Deduction is rigid, which makes it difficult to incorporate into board games, which thrive best in the rivers of uncertainty and doubt. If a deduction problem can be solved, it can be solved absolutely, at which point it simply becomes a matter of figuring out what the solution is. I love such puzzles but I also understand that they easily fail in the context of a board game.
The Search For Planet X, by Ben Rosset and Matthew O’Malley, might be just about as good of a deduction game as can be made. It understands the limitations of the genre and does its best to mitigate them as much as possible. Because it’s so good at what it does, I’m more convinced than ever that a game centered around pure deduction can only reach a certain level of greatness—a high peak, but below the potential of other games. At the end of the day there has to be an objectively true, fully comprehensible solution, and you’ve either got it or you don’t.
Where great deduction games like Planet X or The Shipwreck Arcana succeed is in the non-certain elements. As Greg Costikyan comments in Uncertainty in Games, “games require uncertainty to hold our interest, and…the struggle to master uncertainty is central to the appeal of games”.

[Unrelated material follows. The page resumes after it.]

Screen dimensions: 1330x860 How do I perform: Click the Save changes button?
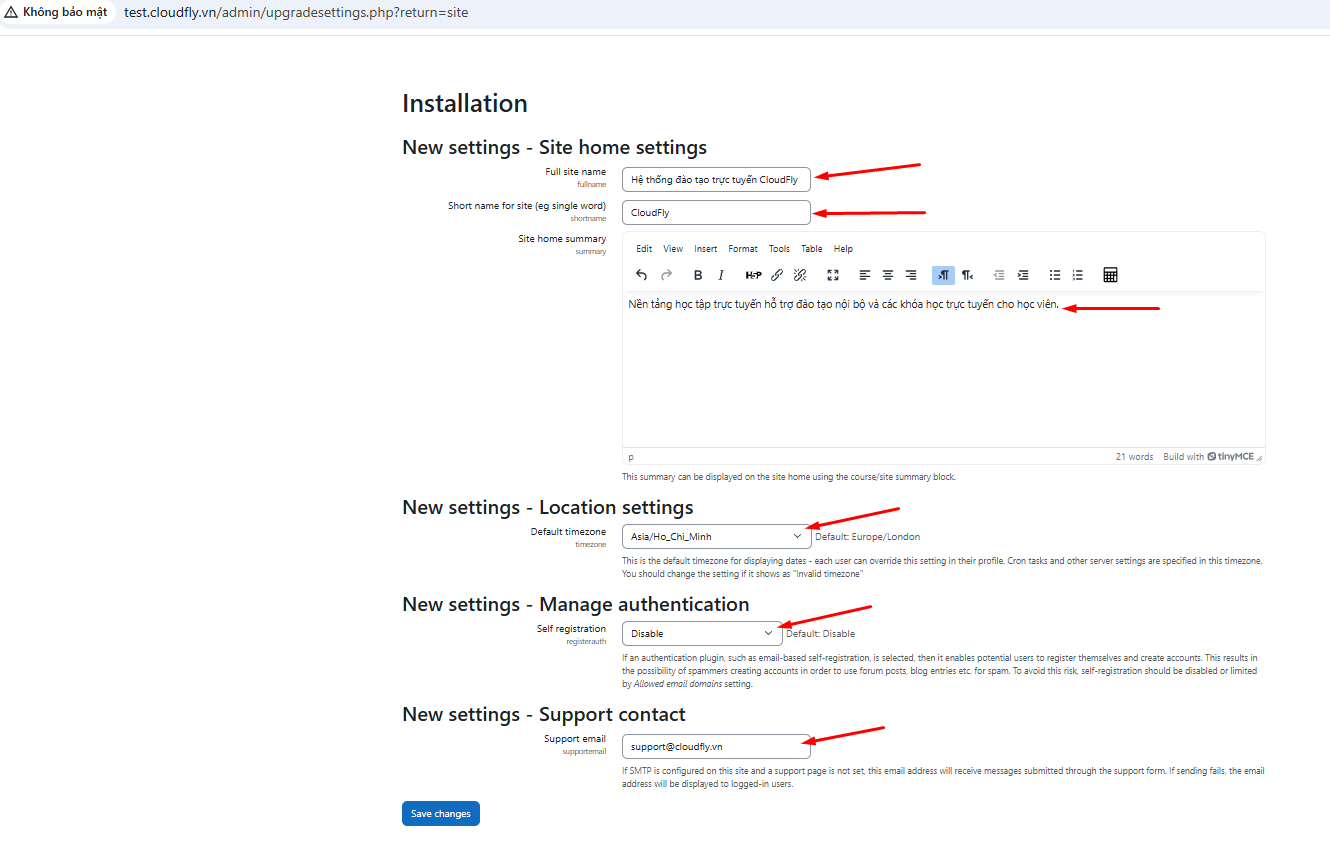click(x=441, y=814)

He does identify “Solver’s Uncertainty” as one potential source of uncertainty, but I agree with him that games that focus on puzzles tend to be both artificial and limiting of creativity. He also rightly points out that puzzle solving is embedded in nearly every game, but in less rigid ways:
“Almost any multivariable strategy game creates puzzles, but these puzzles, unlike those of explicit puzzle games, emerge from the complexity of the mechanics of the game itself”.
The Shipwreck Arcana capitalizes on emergent complexity by creating situations where teammates have to guess and second-guess how much their counterparts understand the complexities of the situation and how much that understanding informs their clues. Planet X creates those fuzzy edges on the periphery of the central deduction puzzle in a couple of ways.

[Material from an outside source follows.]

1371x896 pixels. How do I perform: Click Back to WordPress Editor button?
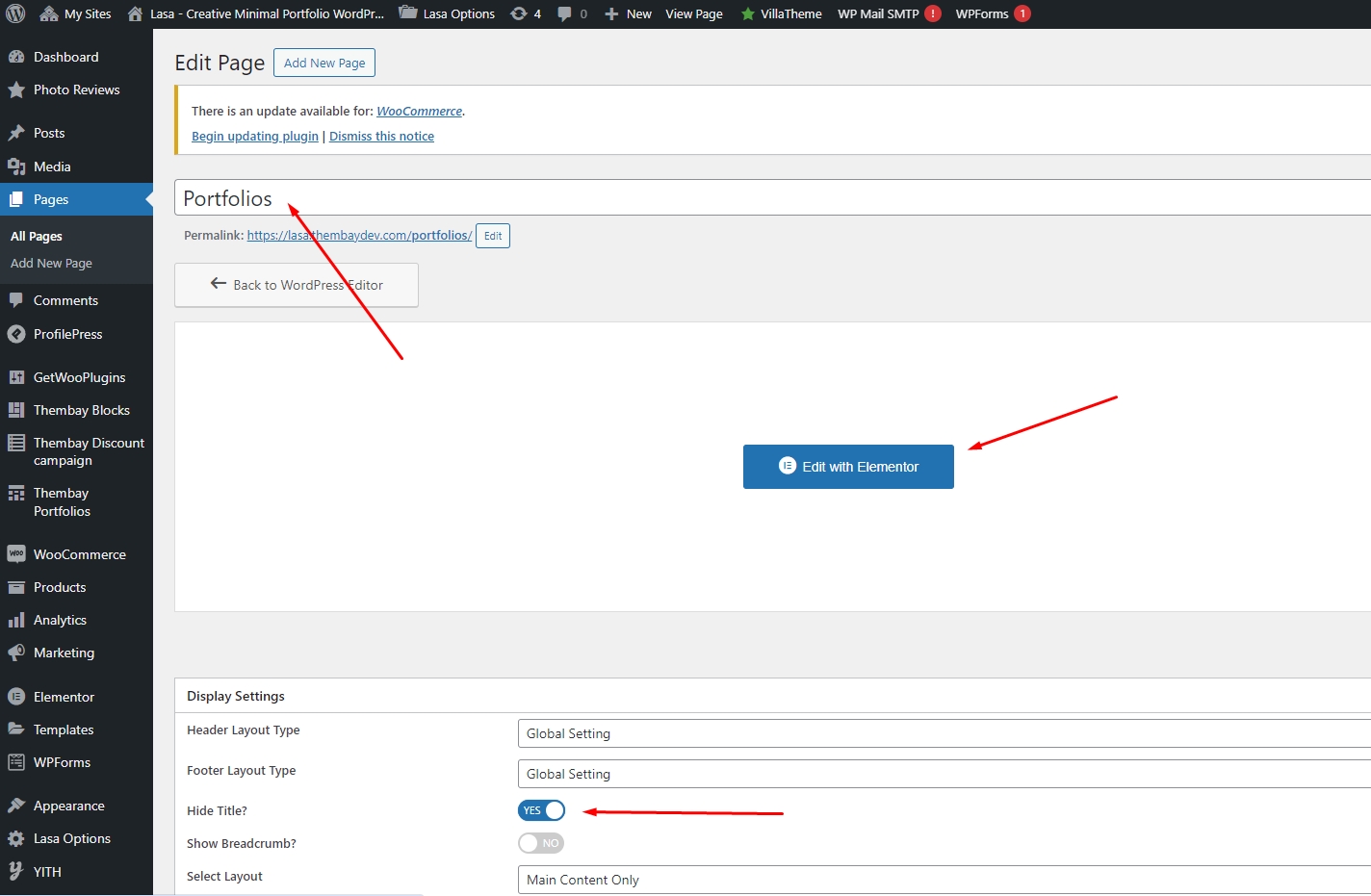coord(297,285)

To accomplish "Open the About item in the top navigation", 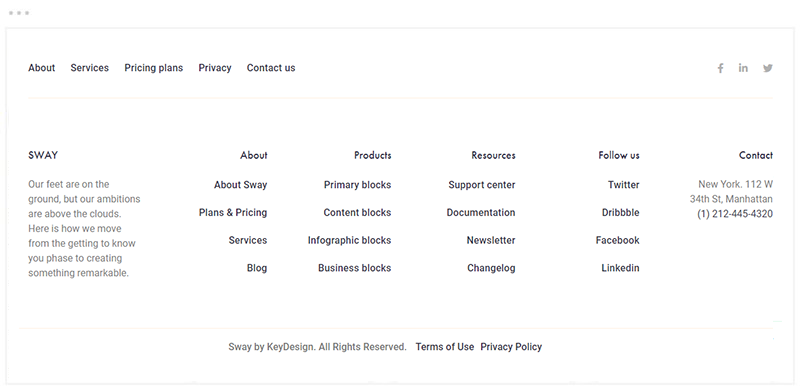I will click(41, 68).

First, it challenges you to ask the right questions. Everyone is searching for the slippery Planet X, which must live in one of the 18 segments of the sky. Four other bodies live in the sky, each following their own rules: dwarf planets, asteroids, gas clouds, and comets. A few of the spaces are empty. You’ve got three tools for discovering where everything is located: you can target an area and simply learn what’s there (planet X “appearing empty” in this search); you can survey a wedge of the sky, searching for one type of stellar body and learning how many exist in said wedge; or you can research and learn a new rule, like, “no asteroids appear within two spaces of a gas cloud”.

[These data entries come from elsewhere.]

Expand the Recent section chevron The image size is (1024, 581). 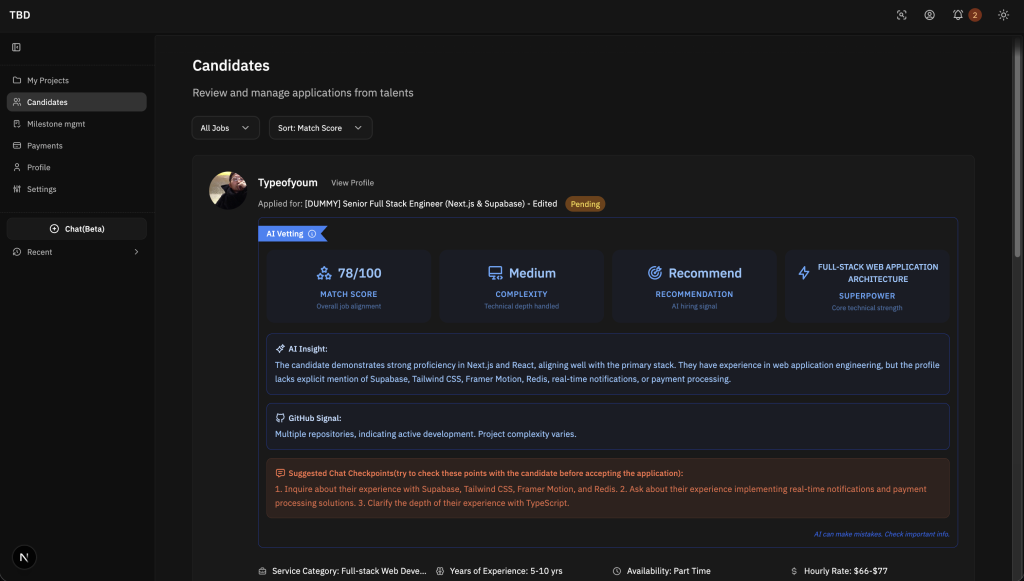(136, 252)
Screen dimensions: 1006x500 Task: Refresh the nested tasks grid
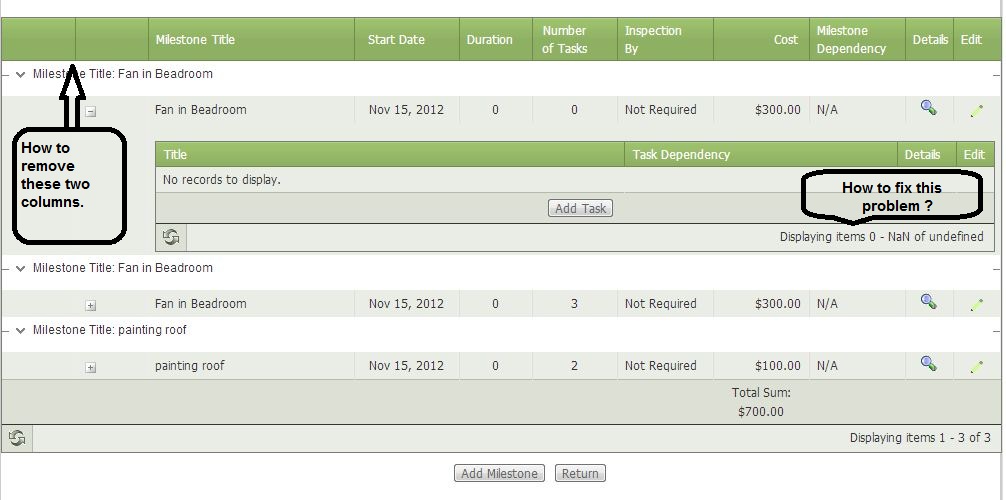(x=171, y=237)
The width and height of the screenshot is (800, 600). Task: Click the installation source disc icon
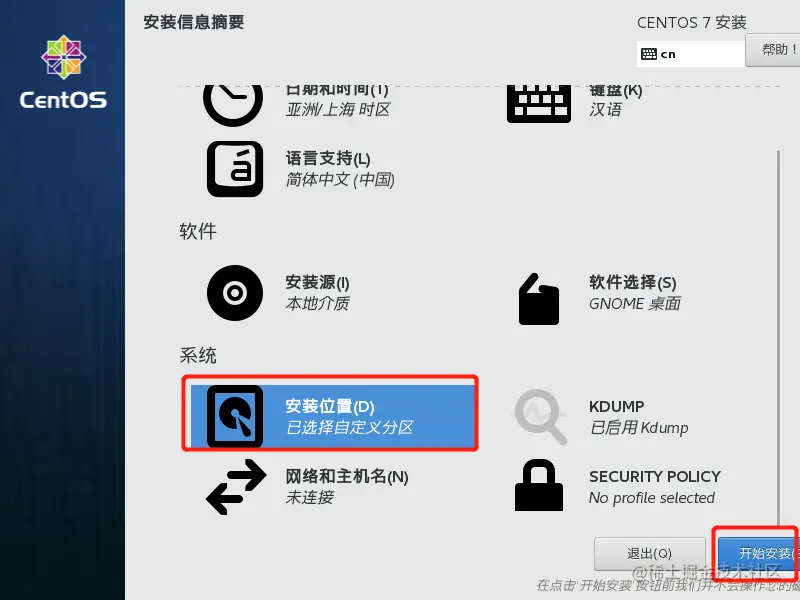point(235,293)
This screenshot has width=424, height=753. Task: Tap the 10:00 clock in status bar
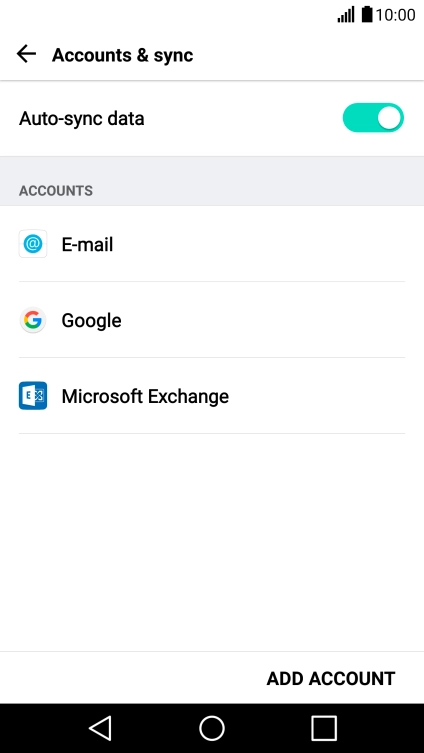[x=396, y=15]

These are your tools and you must use them to discover knowledge as quickly as possible. Planet X uses a time track to valuate each action. Targeting costs 4 time, for instance, while research only costs 1. Whoever has spent the fewest amount of time gets initiative. After a game or two you’ll discover some simple tricks to survey more effectively. For instance, the survey action gets more expensive as you narrow the band of your surveillance. But if you overlap areas you want to search with a segment you already know is void of that thing you can effectively conduct a narrow search without the increased price.
The second way Planet X pushes beyond cut and dry deduction is by allowing you to get clues about what your opponents are doing. You know which questions they’re asking, for instance. On more than one occasion I’ve been baffled at the survey Amber just initiated given what I thought I knew about what she knew, and had to return to my notes, wondering if she gained a specific insight through a lucky early guess.
You also periodically get the opportunity to submit theories regarding the location of the lesser bodies. If you’ve played Alchemists you understand how disruptive this can be. The penalty for submitting an incorrect theory is much less severe than the profit from submitting a correct one, so there’s always a temptation to go for it if you have a hunch. But you get to see in which segments others have placed their guesses, which means that you know they don’t think that space is empty (at the very least). But do they know that space isn’t empty, or are they merely making an educated guess like you are? How much are you willing to stake on that information?
I’ve found that if you’re going for straight deduction, not submitting any answers until you know for sure that you’re correct, the game plays out more or less the same each time. The optimal amount of time needed to simply get the quantity of information needed to deduce the answer can be approached. To compete past that, to push further, you’ve got to be okay with some doubt and risk spectacular failure. I don’t know if I’ll try to push the game that hard, however. I like the puzzle solving. I don’t want to discover 30 minutes into a 60 minute game that everything I thought I knew was wrong and then be stuck trying to untangle the web of assumptions I made to get to that place.
Then again, maybe this will be the next challenge once the puzzle gets stale. I don’t mean the guesswork, but the notetaking. I’ve figured out a very clean notation system, which is its own reward (it feels so scientific!), but what if I developed a great system for tracking nested assumptions and people-reading notes? Would that slow the game down too much, or reveal new depths? Would I actually gain any new information?
Or perhaps I should be content with what I plainly have: a superior deduction game that presents a satisfying puzzle. A puzzle that always demands genuine thought without ever becoming frustratingly obtuse or difficult. It’s a good thing to have. When I solved for (planet) X in my first game I jumped up from my chair in excitement. Can deduction games improve on The Search for Planet X without becoming something else entirely?